以下のサイバー攻撃対策に関する文章から、「これを100%に引き上げ、隠れた攻撃をあぶり出し、内部不正も明らかにするのが「NDR(Network Detection and」から「サイバー攻撃の標的となった。」までの部分を、一字一句変えずに引用してください。

• [提供テキスト]:
-=-=-
サイバー攻撃者とそれを守る側の攻防は現在、「攻撃者優位」とされている。攻撃者は狙いを定めた企業にさまざまな角度から複数の攻撃を仕掛け、一度でも成功すれば良いが、守る側は全ての攻撃に対応して確実に防御しなければ成功とはならないためだ。
このためポイントごとの対策が増えることになり、総括的な対策は難しくなっている。特に、企業のIT環境は約3割しか可視化できていないという。
これを100%に引き上げ、隠れた攻撃をあぶり出し、内部不正も明らかにするのが「NDR(Network Detection and Response:ネットワークにおける検知と対応)」である。
金銭目的で内部に侵入するケースが増加
コロナ禍を機に、サイバー攻撃が増加している。その背景には、感染拡大防止対策のために急きょ実施されたリモートワークがある。かつてない規模でリモートワークが進み、多くの企業が対応に追われた。ネットワーク環境やセキュリティ対策が不十分のままリモートワークに移行した企業も多く、そうした企業が容赦なくサイバー攻撃の標的となった。
-=-=-
• [データ行]:
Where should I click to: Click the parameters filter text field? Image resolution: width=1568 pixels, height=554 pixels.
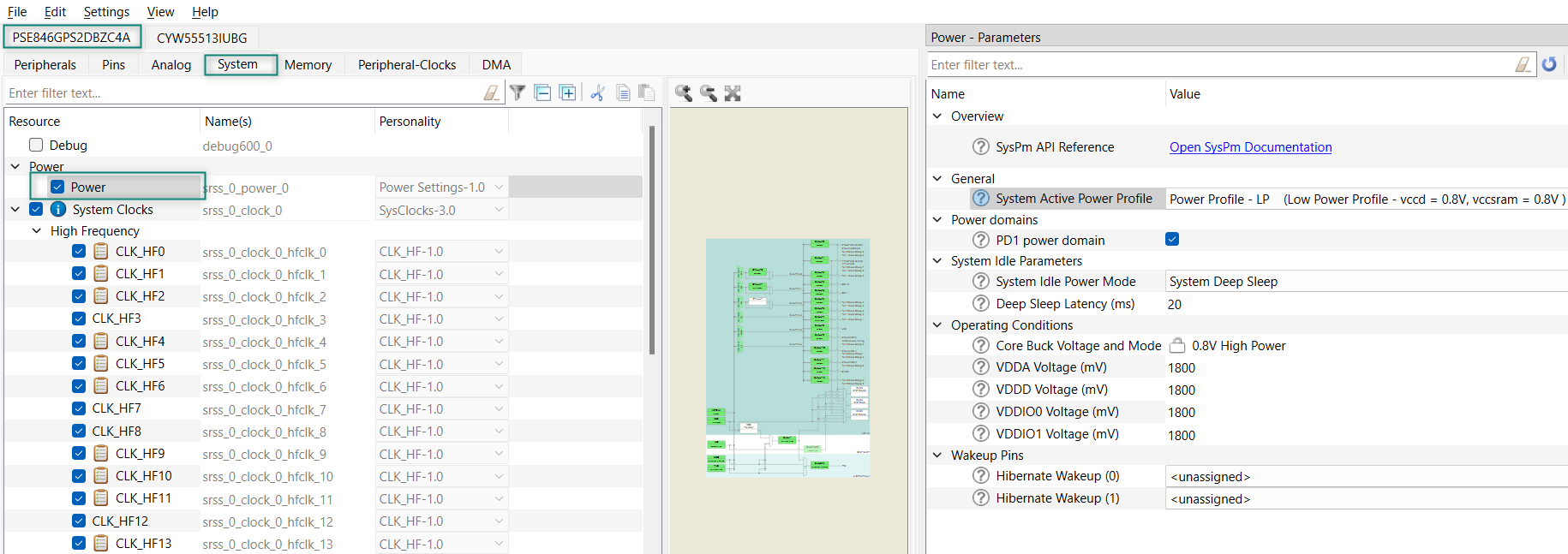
-=-=-
• [以下の結果]:
これを100%に引き上げ、隠れた攻撃をあぶり出し、内部不正も明らかにするのが「NDR(Network Detection and Response:ネットワークにおける検知と対応)」である。
金銭目的で内部に侵入するケースが増加
コロナ禍を機に、サイバー攻撃が増加している。その背景には、感染拡大防止対策のために急きょ実施されたリモートワークがある。かつてない規模でリモートワークが進み、多くの企業が対応に追われた。ネットワーク環境やセキュリティ対策が不十分のままリモートワークに移行した企業も多く、そうした企業が容赦なくサイバー攻撃の標的となった。